When I reached my fifties, my career took a deep dive. With my background in communications, I’d had steady work for years. Today? I can’t get hired for projects I can do – professionally, drama-free and on time.
One job application requested a “MacGyver moment to prove there’s no challenge you can’t handle.” I shared a story from a few years ago when I lived in our RV on a horse ranch outside of Edmonton. With my husband Paul and our truck out of town, all I had for transportation to the nearest town was a bicycle. After I discovered a flat tire, I checked YouTube for advice. I substituted a square of rubber glove and Gorilla glue for a patch kit and was back on my bike within the hour.
Instead of a MacGyver-lite anecdote, the story I really wanted to share was a medical emergency, how I thought Paul might die after he collapsed and smashed his head on a parkade’s concrete floor. I would explain how calm I’d been with the 9-1-1 dispatcher while searching for Paul’s weak heartbeat.
Next, I would share how I slept on a chair in his hospital room for ten nights because I refused to leave his side. (Paul had suffered lung embolisms but fully recovered thanks to excellent medical care.)
No job offer. Had I rescued someone dangling from a ledge with a chain of paper clips, I might have boosted my chances. Today I feel invisible and marginalized!
A Google search on “marginalization” came back with “the act of placing a person in a position of lesser importance, influence, or power.” Turns out that being marginalized is also an issue for employed women who feel both passed over and pushed out as they age.

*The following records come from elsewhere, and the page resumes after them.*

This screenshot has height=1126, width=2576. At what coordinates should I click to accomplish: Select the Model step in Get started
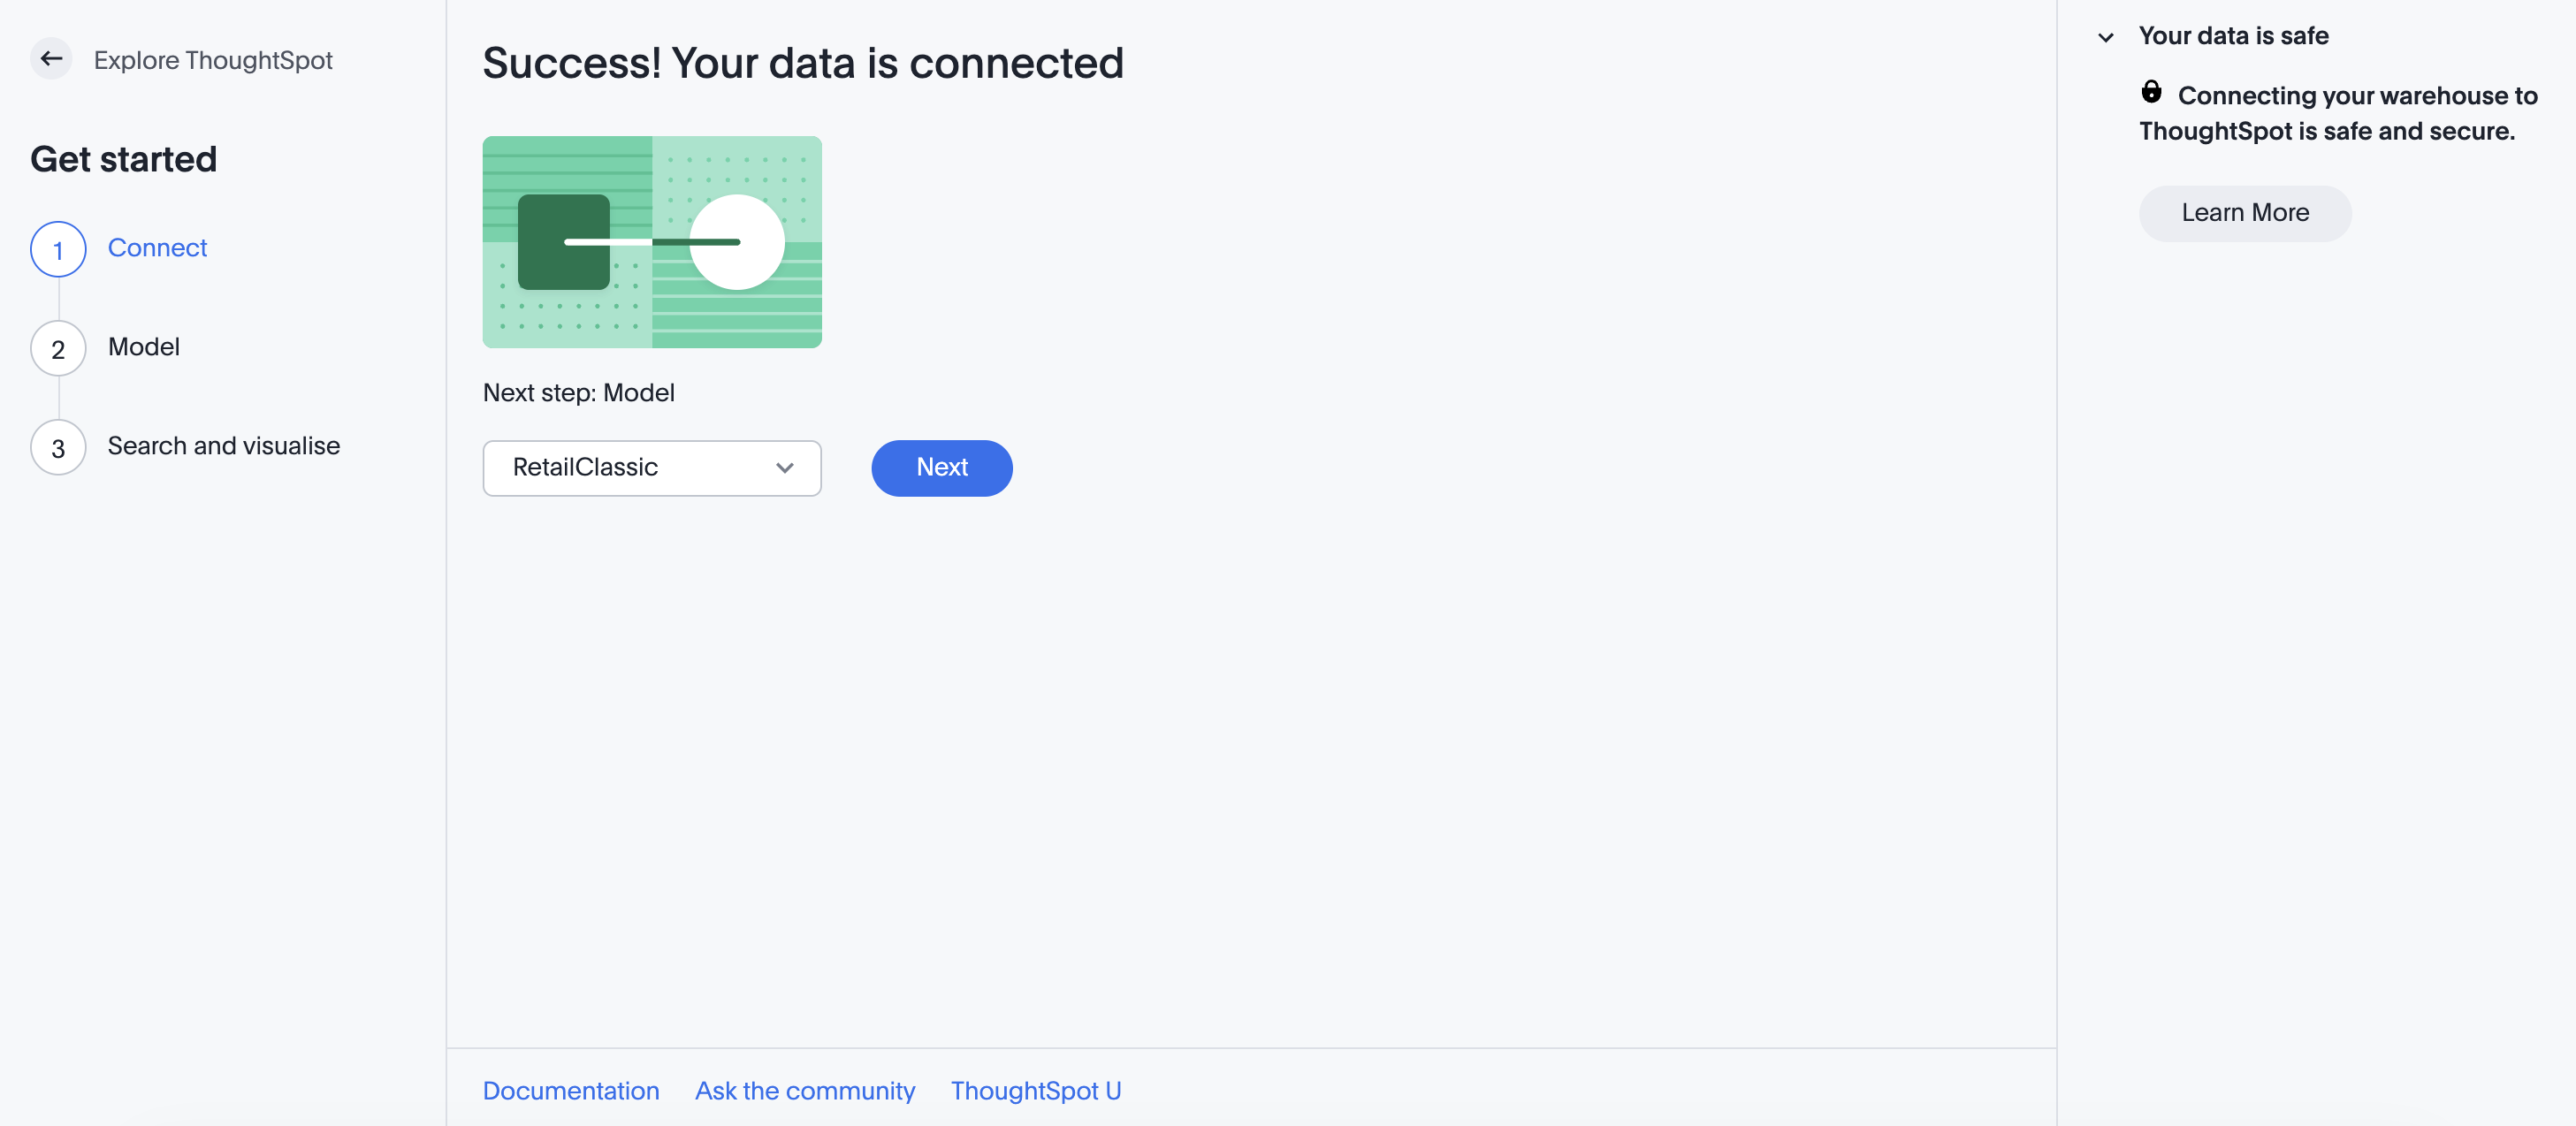tap(143, 347)
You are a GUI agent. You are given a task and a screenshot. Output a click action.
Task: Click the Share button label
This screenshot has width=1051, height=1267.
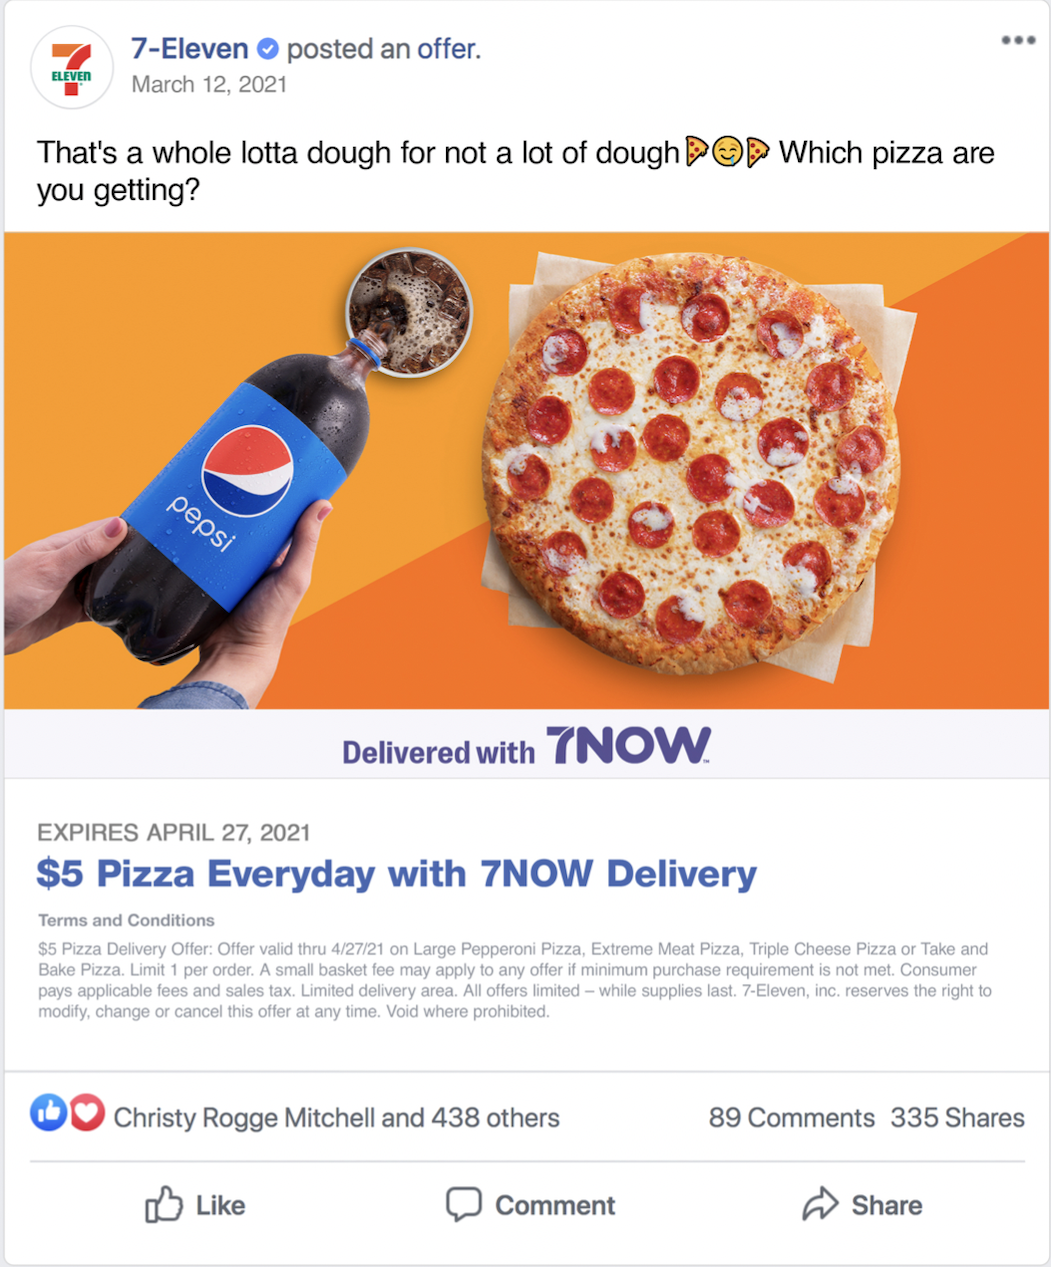tap(886, 1206)
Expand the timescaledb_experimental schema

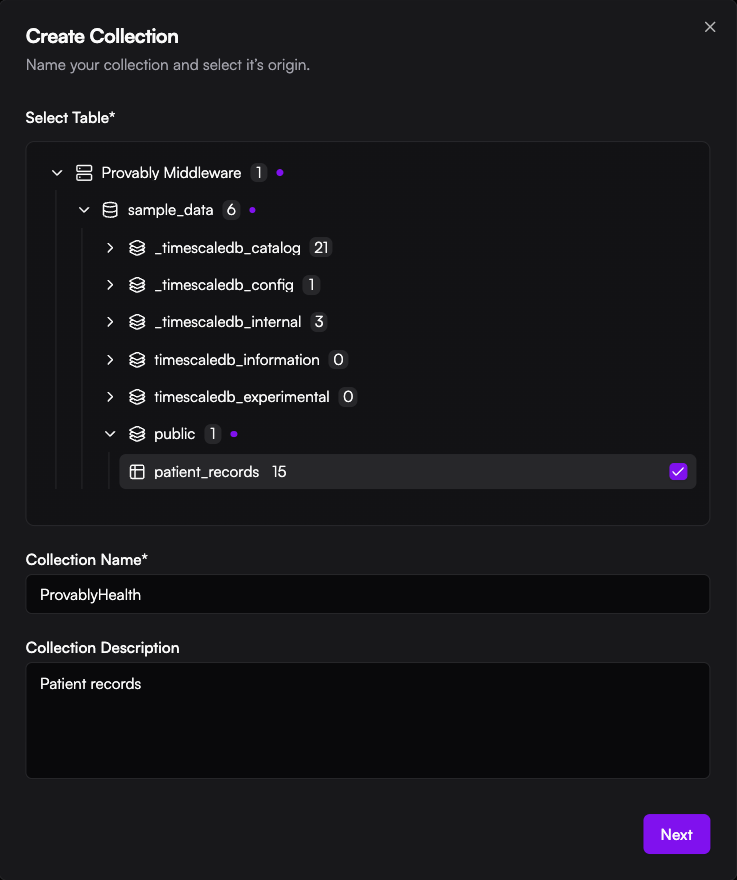pos(110,397)
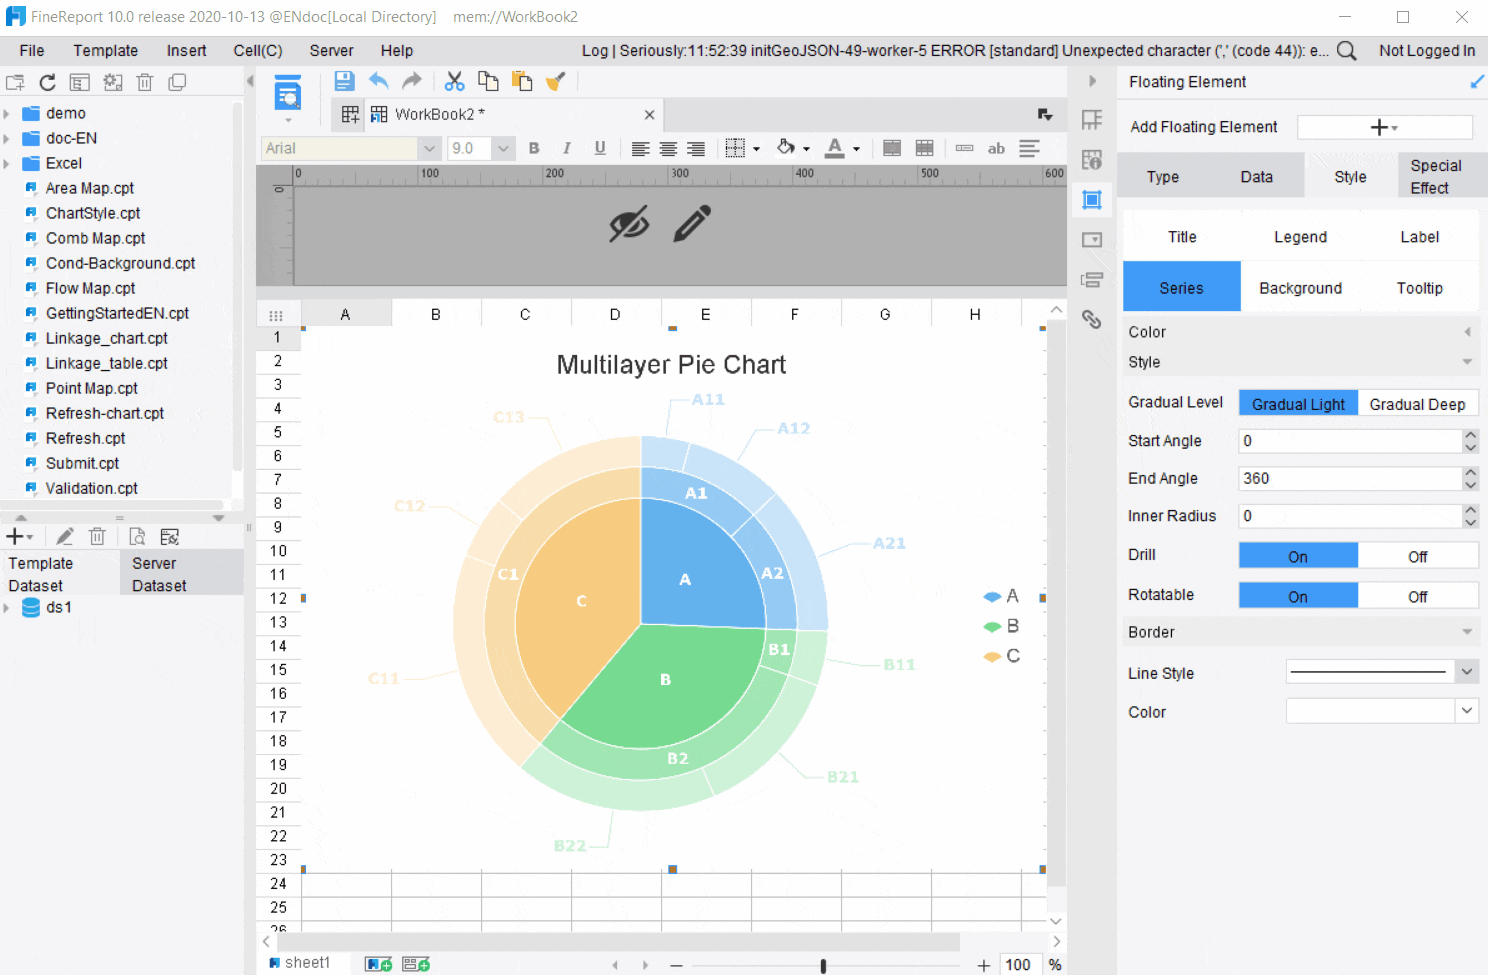Open the Line Style dropdown
1488x975 pixels.
click(1466, 672)
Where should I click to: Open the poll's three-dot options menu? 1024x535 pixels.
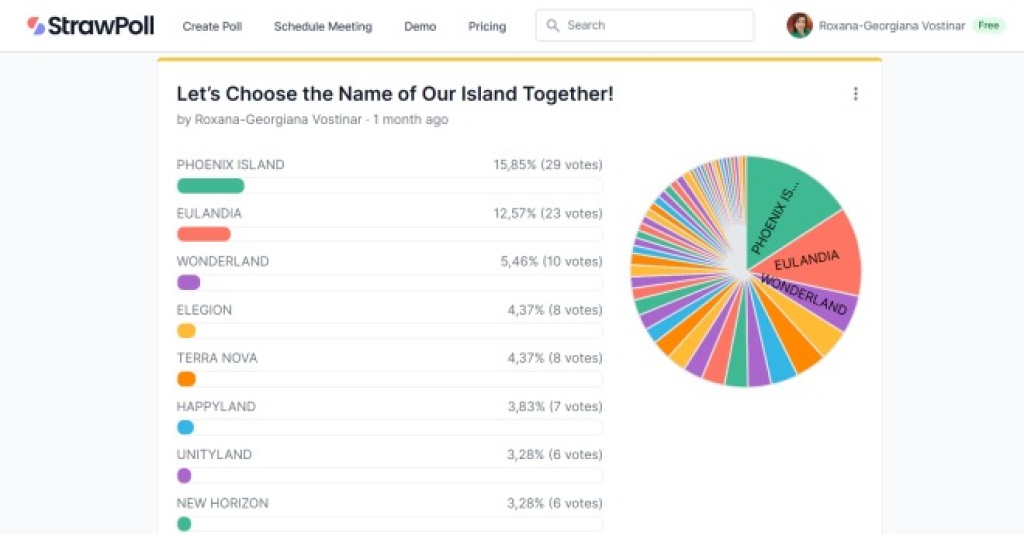click(855, 94)
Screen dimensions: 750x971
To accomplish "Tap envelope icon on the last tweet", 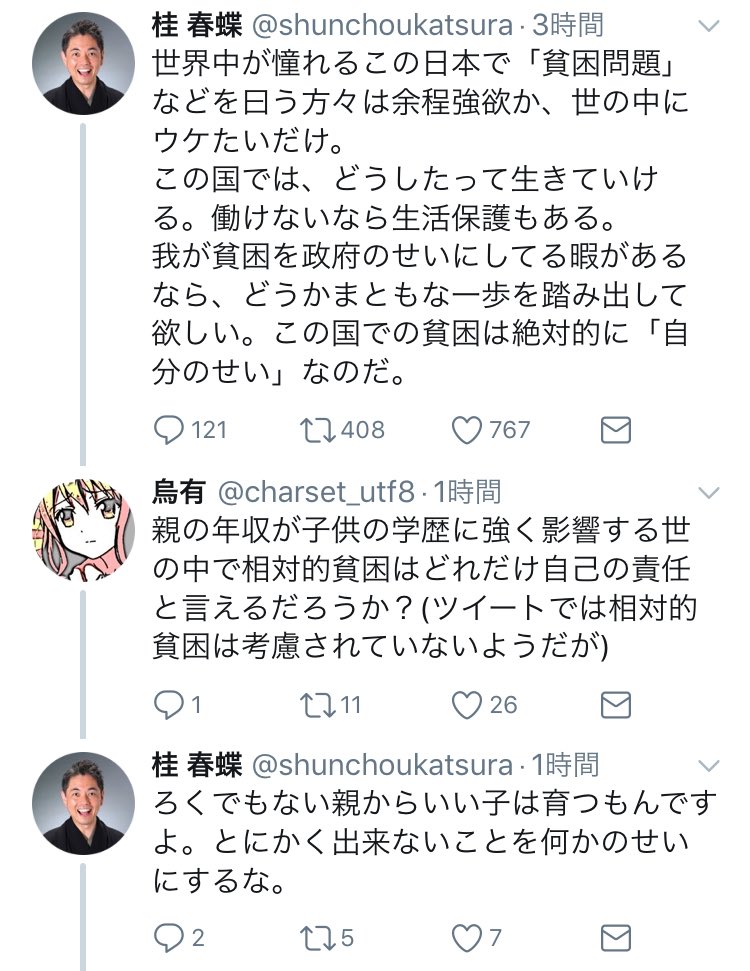I will (x=615, y=937).
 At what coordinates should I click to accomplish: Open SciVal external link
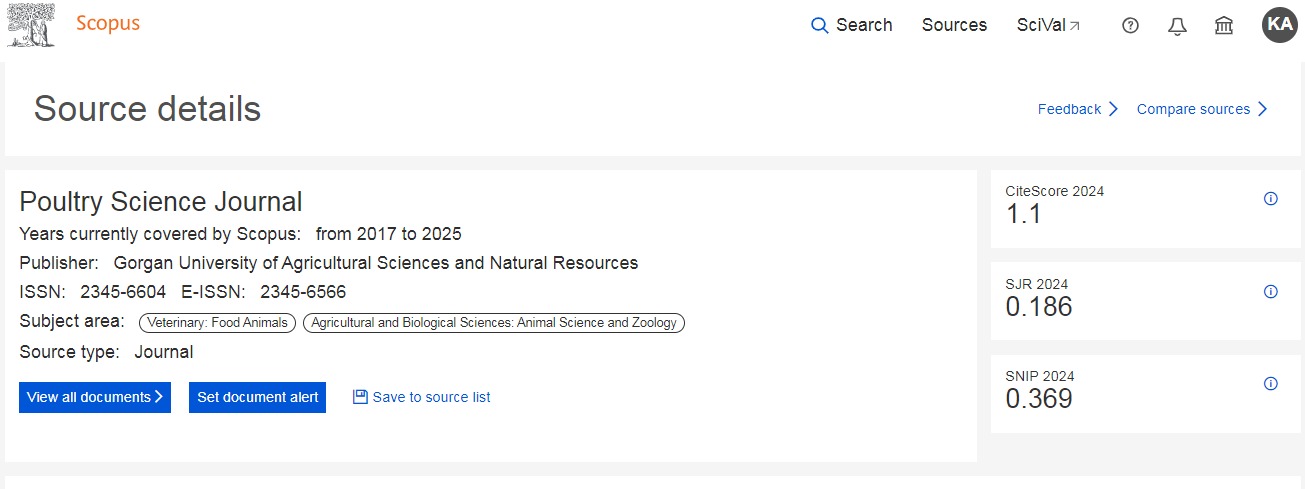(1048, 26)
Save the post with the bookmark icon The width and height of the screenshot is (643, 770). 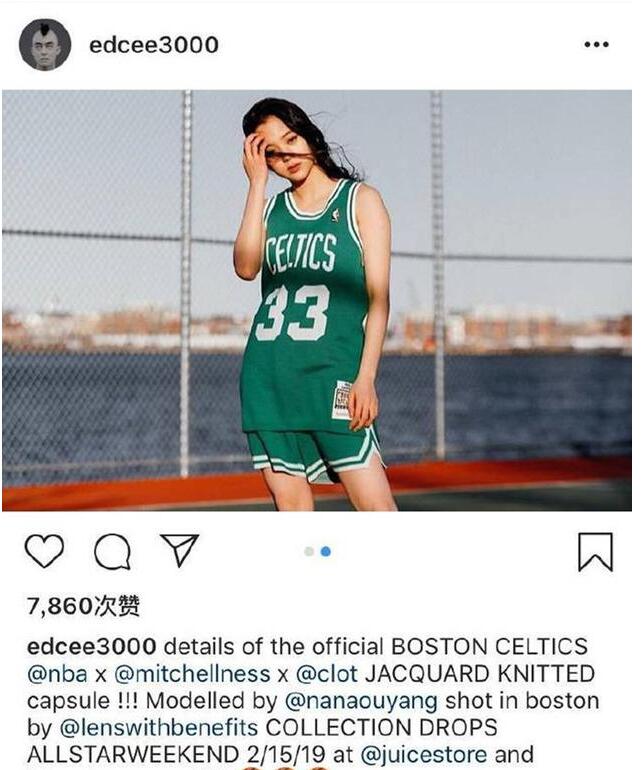point(595,552)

A discussion paper from the Ontario Human Rights Commission website identifies assumptions that older workers are less ambitious and unable to cope with technological change.
Hmm. Is this what potential employers assume about me? They shouldn’t. Bring out your shiny toys and show me how to play with them because I’m always excited to learn new things.
I continue to apply for positions and hope for a job offer. Life experiences must count for something and a sprinkle of horse manure on my resumé only enhances my personal story.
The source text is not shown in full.